Öteki Dünyanın Çocukları

Uzak Yollar

Doçent
Katılım
15 Eki 2009
Mesajlar
569
Tepkime puanı
14
Puanları
0
Yaş
53
Güneşin batmadığı imparatorluğun sahibi ülkede bayram havası vardı. Dünyalar güzeli, kraliyetin en iyi eğitim almış gelini Cambridge Düşesi, Catherine Middleton, tarihin en büyük ve en güçlü Kraliyet ailesine yeni bir üye doğuracaktı. İngiltere'nin sömürdüğü, Avustralya'dan Kanada'ya, Hindistan'dan Malta'ya kadar tüm ülkelerde bir heyecan vardı.

Halk Kensinton Sarayı'nın önünde nöbet tutmaya ve yeni doğacak bu “Mavi Kan”, Kraliyet üyesini selamlamaya hazırlanıyordu. Dünyanın en yetenekli doktorları, hemşireleri Düşes Catherine için bir yıldır zaten seferber olmuştu. Kraliçe Elizabeth, kraliyet geleneklerini sıkı sıkıya uygulayarak, bebeğin cinsiyetinin öğrenilmesine izin vermemişti. Ne ultrasona girildi, ne de cinsiyetini öğrenmeye yönelik bir girişimde bulunuldu. Çocuk, 'Tanrı'nın izniyle doğacak, o zaman 'Tanrı'nın kendilerine ne bahşettiği öğrenilecek, vaftiz esnasında gereken şükürler yapılacaktı.
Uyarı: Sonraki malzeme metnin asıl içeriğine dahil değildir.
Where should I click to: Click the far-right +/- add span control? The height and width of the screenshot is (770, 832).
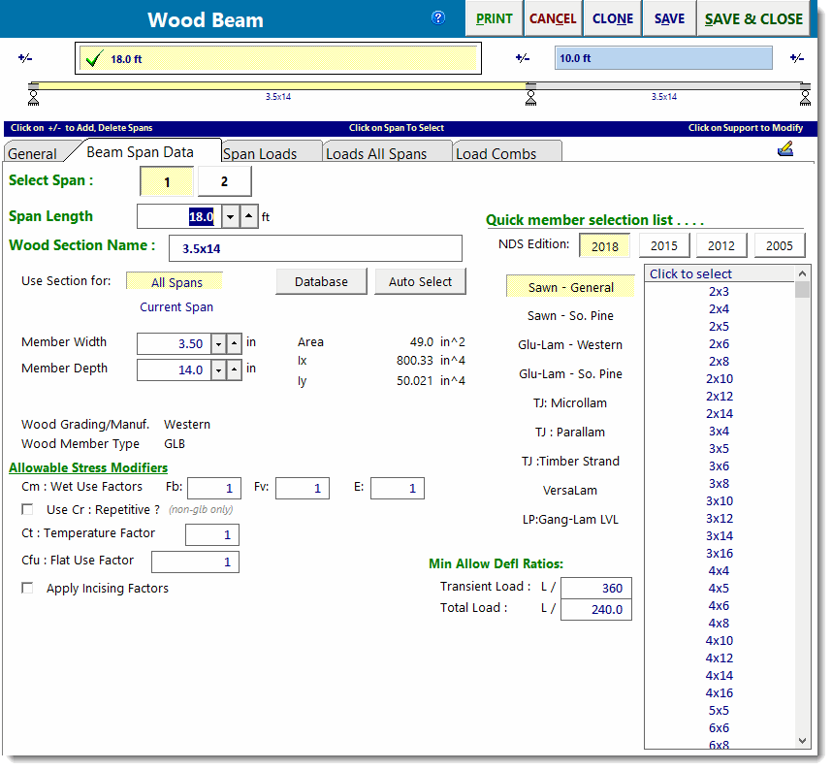(x=796, y=58)
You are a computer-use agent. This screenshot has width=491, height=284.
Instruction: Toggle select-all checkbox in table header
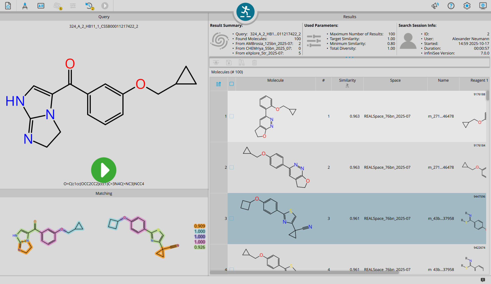point(231,84)
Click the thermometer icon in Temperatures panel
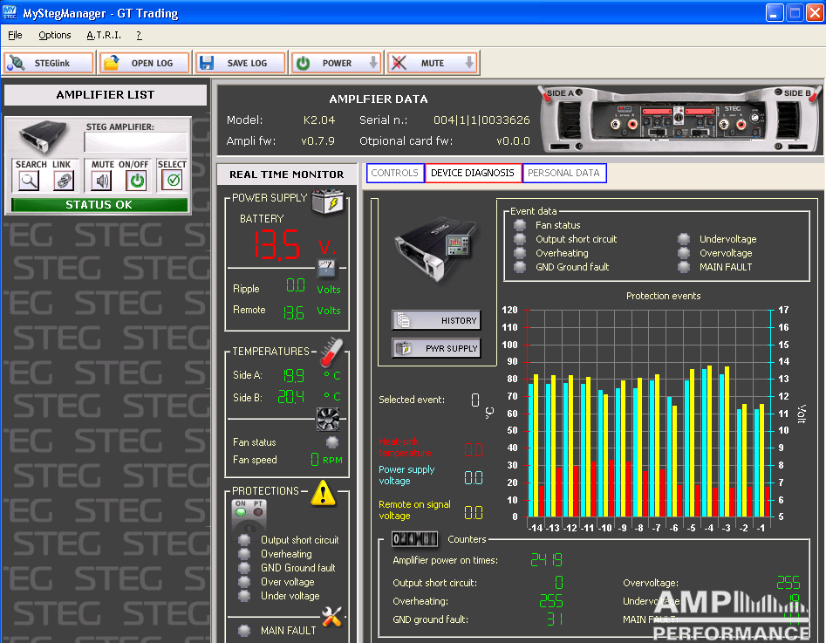This screenshot has width=826, height=643. click(x=330, y=352)
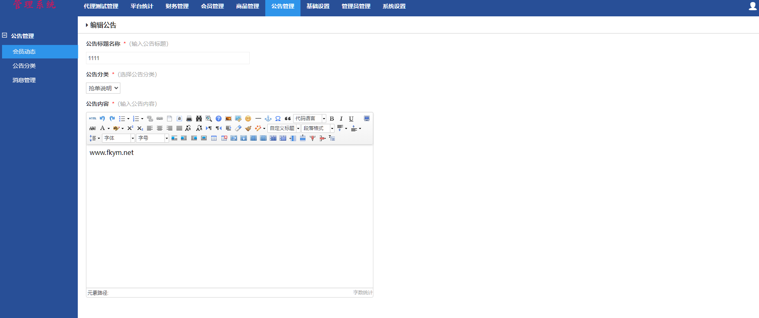
Task: Open the 财务管理 top navigation tab
Action: click(177, 7)
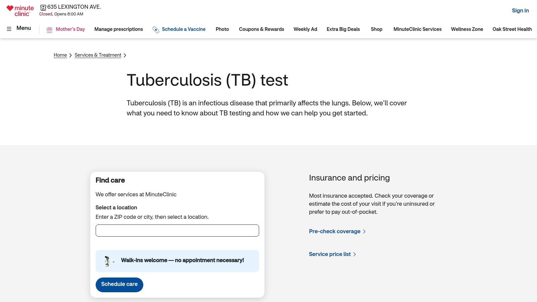Viewport: 537px width, 302px height.
Task: Open the Weekly Ad page
Action: coord(305,29)
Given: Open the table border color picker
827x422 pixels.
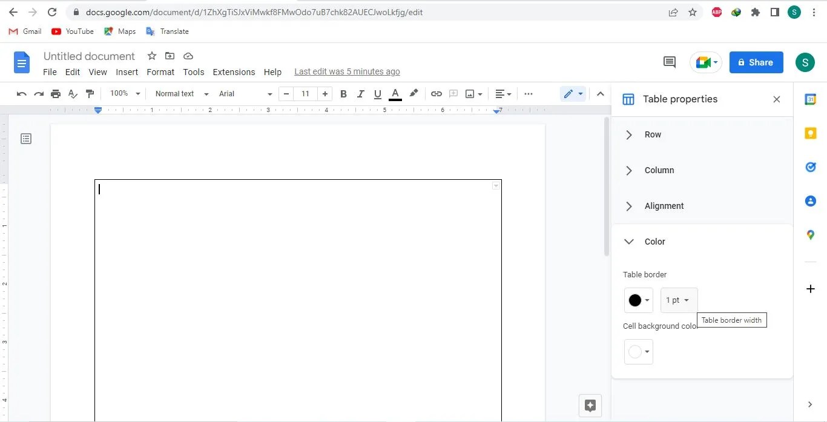Looking at the screenshot, I should pos(638,300).
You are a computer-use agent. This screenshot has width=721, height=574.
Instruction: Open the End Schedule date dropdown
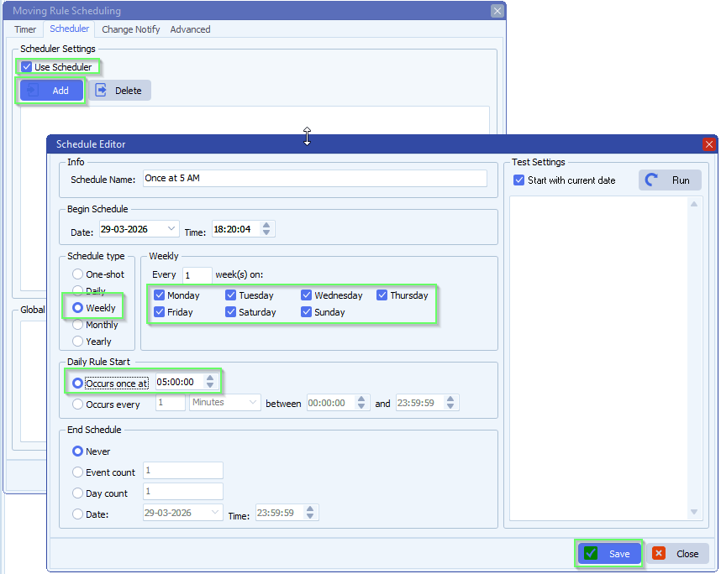tap(213, 512)
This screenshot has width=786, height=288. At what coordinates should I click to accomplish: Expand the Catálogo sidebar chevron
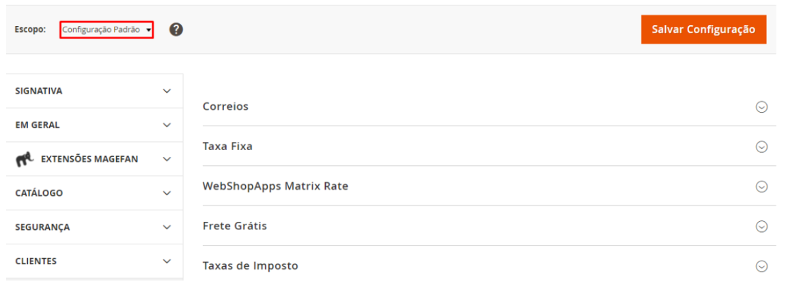pyautogui.click(x=167, y=193)
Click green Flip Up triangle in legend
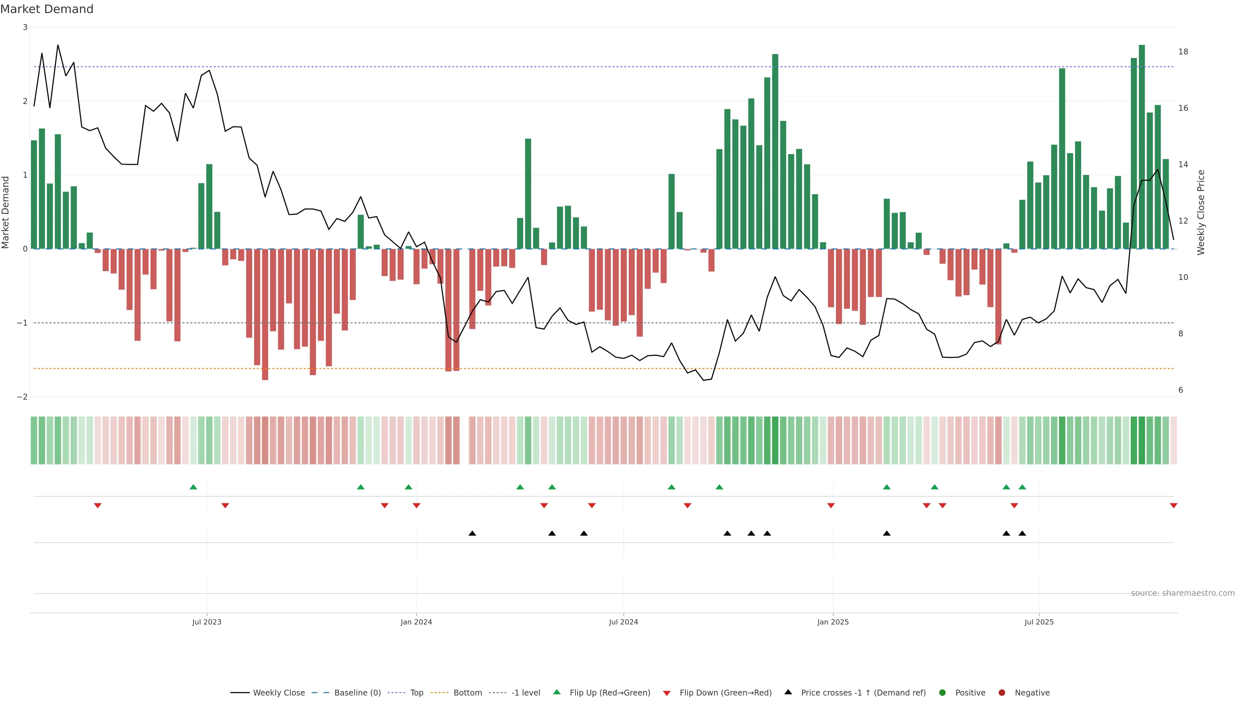1251x704 pixels. [557, 692]
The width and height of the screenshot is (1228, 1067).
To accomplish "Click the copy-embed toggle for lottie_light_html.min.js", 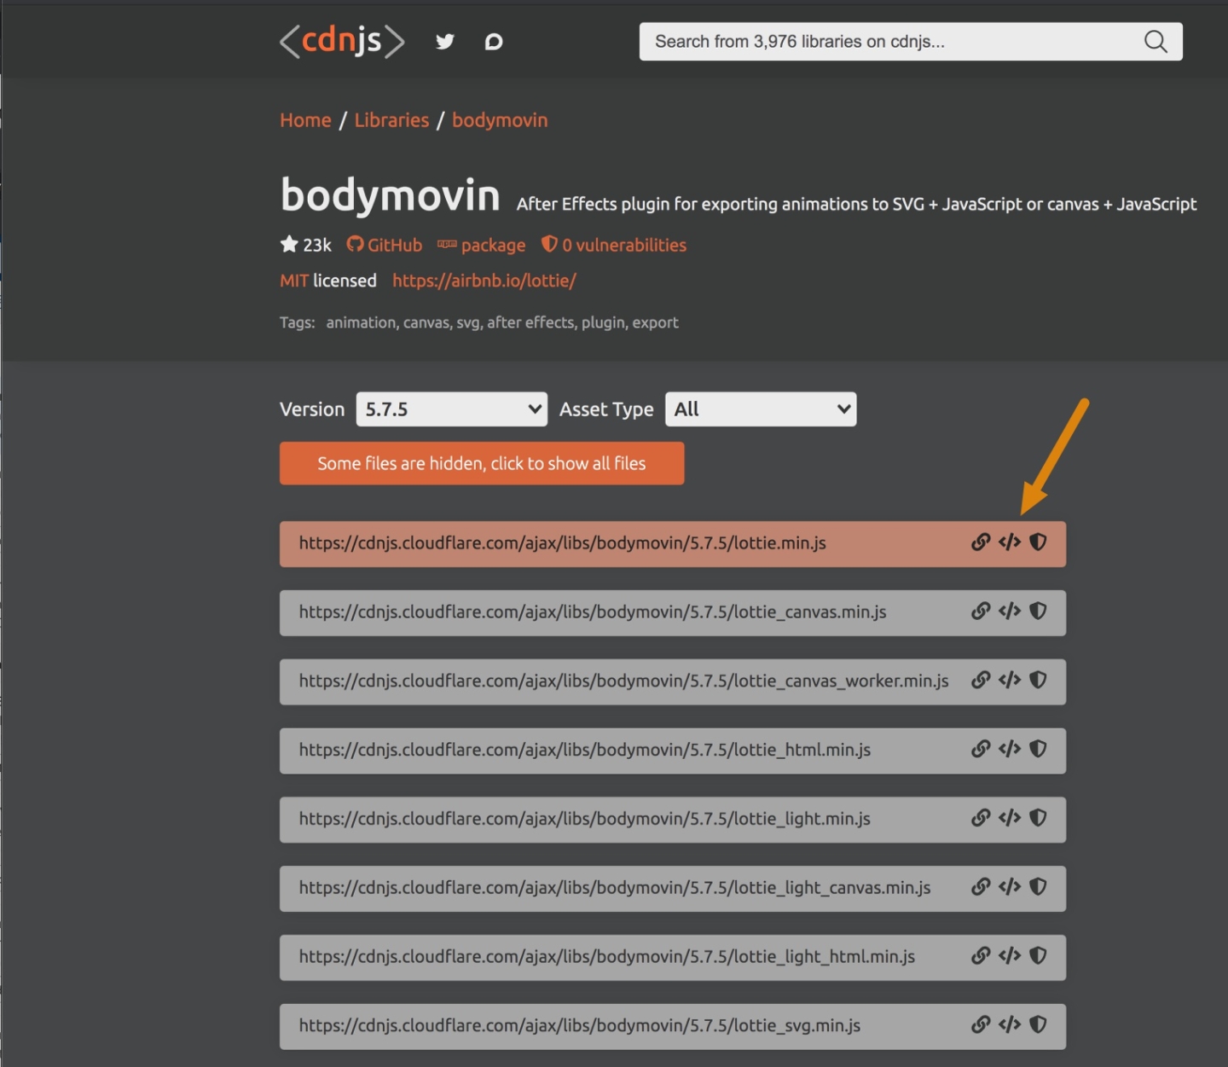I will (x=1010, y=957).
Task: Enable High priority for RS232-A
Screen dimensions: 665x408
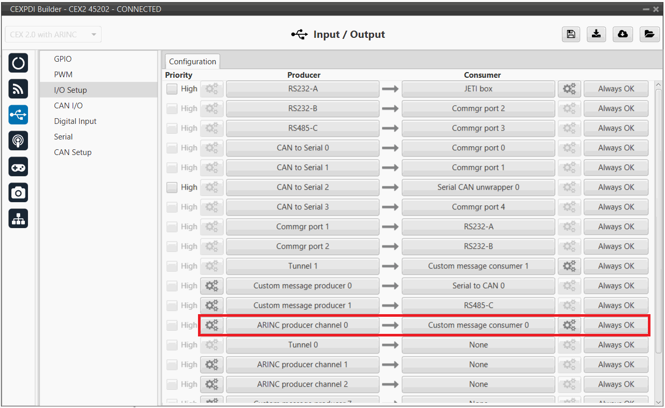Action: [172, 89]
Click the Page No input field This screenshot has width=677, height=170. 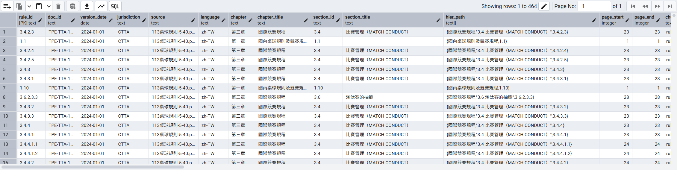point(594,6)
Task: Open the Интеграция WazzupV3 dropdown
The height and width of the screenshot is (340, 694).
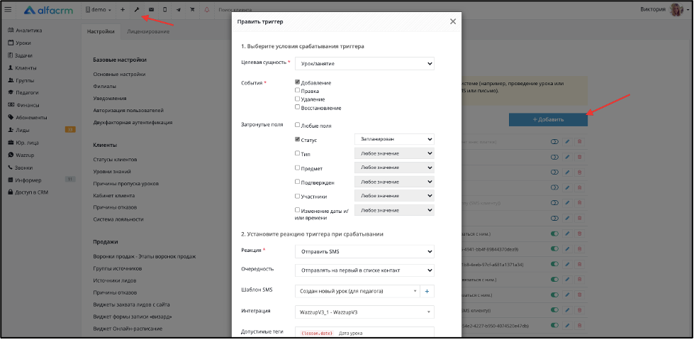Action: pyautogui.click(x=364, y=312)
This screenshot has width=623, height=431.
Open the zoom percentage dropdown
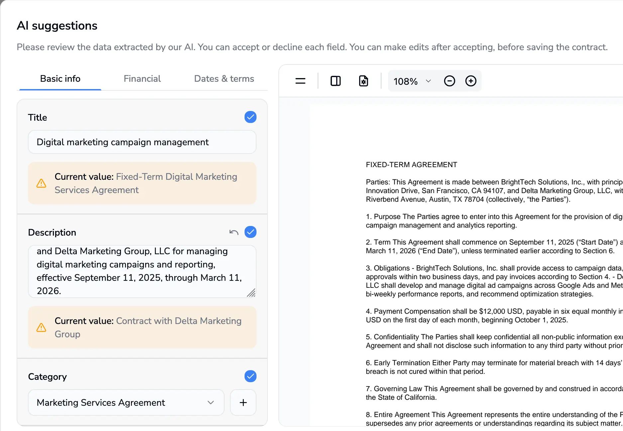tap(428, 81)
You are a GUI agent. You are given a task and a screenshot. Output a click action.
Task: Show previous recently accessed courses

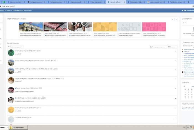[x=173, y=19]
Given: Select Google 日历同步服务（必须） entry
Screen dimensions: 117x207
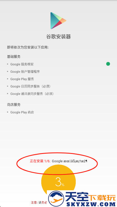Looking at the screenshot, I should [31, 86].
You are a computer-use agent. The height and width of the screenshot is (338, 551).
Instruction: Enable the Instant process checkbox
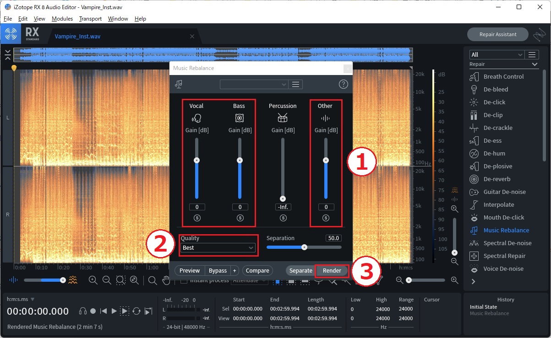click(184, 280)
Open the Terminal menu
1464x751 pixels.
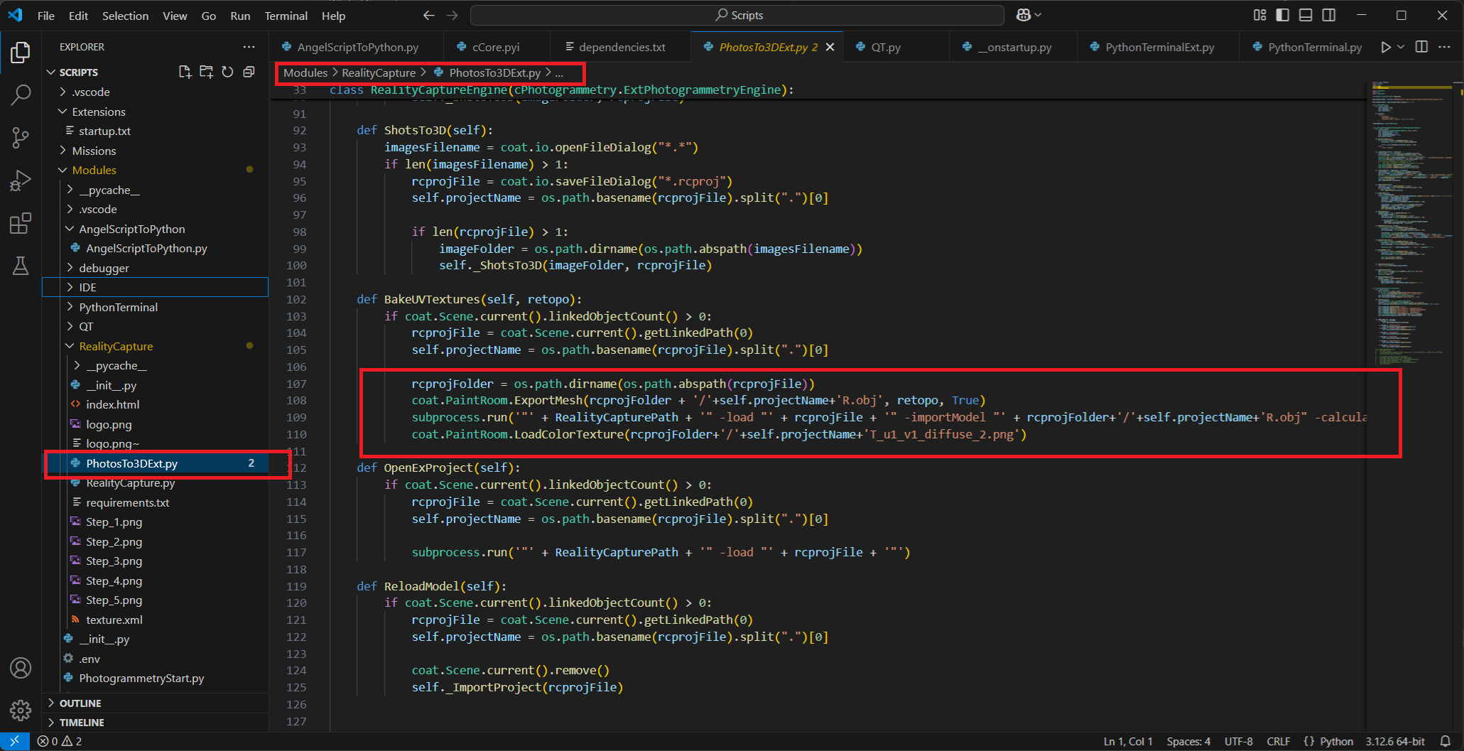tap(286, 16)
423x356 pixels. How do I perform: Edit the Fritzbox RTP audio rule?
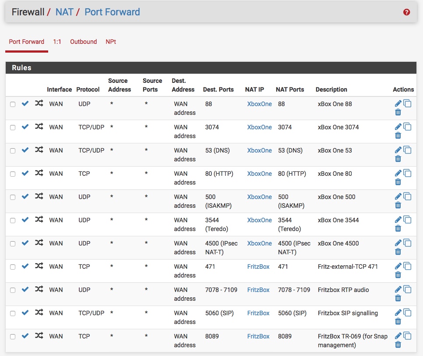pos(398,289)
Doğum günü geldiğinde dünyanın güneş batan ve batmayan her ülkesinde bir heyecan oldu. Türkiye dahil, onlarca ülkenin yüzlerce televizyon kanalı canlı yayın sistemleri kurdular Londra'ya. Dünya, son iki yüz yıldır neredeyse savaşmadığı, işgal etmediği ve acı çektirmediği ülke bırakmayan İngiltere'nin Kraliyet ailesinin yeni üyesini canlı yayında görecekti. Kraliyetin, yüzlerce yıldır bu tür önemli olayları duyuran resmi çığırtkanları hazırdı.

O gün Prens William ve Düşes Catherine Middleton'ın yaşadığı Kensinton Sarayı'nın önünde, Doğu Afrika'nın en fakir ülkelerinden, Kenya, Etiyopya, Cibuti'den, sefaletten kurtulmak için, kaçak botlarla Akdeniz'i geçmeye kalkıp boğulmayanlardan bir kısmı da gelmişti. Onlara Bangladeş'in, Endonezya'nın, Pakistan'ın, Hindistan'ın fakirlikten kaburgaları sayılan kaçak göçmenleri eşlik ediyordu. Gıdasızlıktan dökülmüş dişlerine aldırmadan, yeni doğacak bebek için onlar da heyecanlanıyor ve gülümsüyorlardı.

Sarayın bir diğer ucunda ise İngiltere'nin WASP (Beyaz, Anglo Sakson, Protestan) elit kesimi, şemsiyelerini ve yelpazelerini sallayarak kutlamalara eşlik ediyordu. Onların varlığı törenin anlamını daha da arttırmıştı. İngiliz ve Amerikan filmlerinin beynimize işlediği, asalet ve yüceliğin sembolü “Sir, Düşes, Lord” diye isimleri olan insanlar bunlar olsa gerek. Böyle düşündü siyahın en koyusu teniyle orada bulunan Mozambikli kaçak işçi. “Haklı olabilirsin” dedi, yanındaki Hindu. “Hayde Park'ta sabahları temizlik yaparken bunlardan çok görürdüm” diye ekledi.